FOR IMMEDIATE RELEASE|
TUESDAY, SEPTEMBER 14, 2004
TDD (202) 514-1888
JUSTICE DEPARTMENT REACHES SETTLEMENT WITH CHICAGO APARTMENT OWNER FOR DISCRIMINATING AGAINST FAMILIES WITH CHILDREN
WASHINGTON, D.C. - The Justice Department announced today that it has resolved a lawsuit against the owner of rental units on the West Side of Chicago, Illinois, alleging discrimination against a family with children who were seeking housing.
The consent decree, which was approved by the U.S. District Court for the Northern District of Illinois yesterday, requires the owner to pay $30,000 to the family and to attend fair housing training.

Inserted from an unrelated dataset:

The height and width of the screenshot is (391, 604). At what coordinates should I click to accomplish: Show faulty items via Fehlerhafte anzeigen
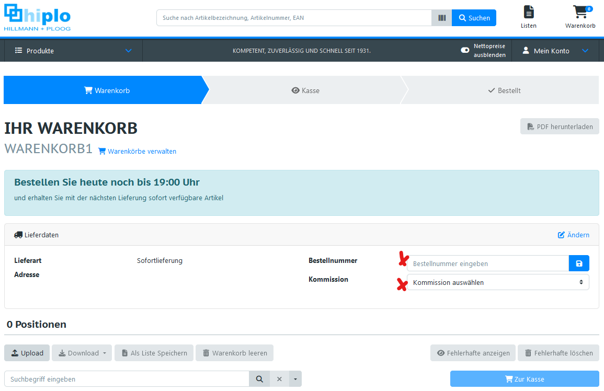tap(473, 353)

The complaint, filed on May 7, 2004, alleged that the owner of 6353-6355 West School Street, a 6-unit rental property in Chicago, refused to rent an apartment to a married couple because they had three children.
"Families with children are among those most in need of affordable housing. Landlords who break the law by refusing to rent to them place unacceptable burdens on American families," said R. Alexander Acosta, Assistant Attorney General for the Civil Rights Division. "Today's settlement and others like it protect families' right to discrimination-free housing. The Justice Department will continue to protect vigorously the civil rights of all Americans to discrimination-free access to housing."
The case was referred to the Justice Department by the Department of Housing and Urban Development.
Fighting illegal housing discrimination is a top priority of the Civil Rights Division. This year, the Civil Rights Division will file a near-record number of lawsuits challenging patterns or practices violating the Fair Housing Act, which prohibits discrimination in housing on the basis of race, color, religion, sex, familial status, national origin and disability. The Division has already filed more fair housing lawsuits in 2004 than in all of 2003. Since January 21, 2001, the Justice Departmentís Civil Rights Division has filed 127 cases to enforce the Fair Housing Act, including 29 based on familial status discrimination.
The Division has been particularly active in the Chicago area during 2004, filing three lawsuits challenging housing discrimination on the basis of race or familial status (having children under the age of 18), and also taking enforcement actions in several other matters referred by the Department of Housing and Urban Development. In addition, the Division filed a major lawsuit against Chicago-based First American Bank for failing to provide credit services to minority homebuyers; access to adequate credit is a significant prerequisite to minority homeownership.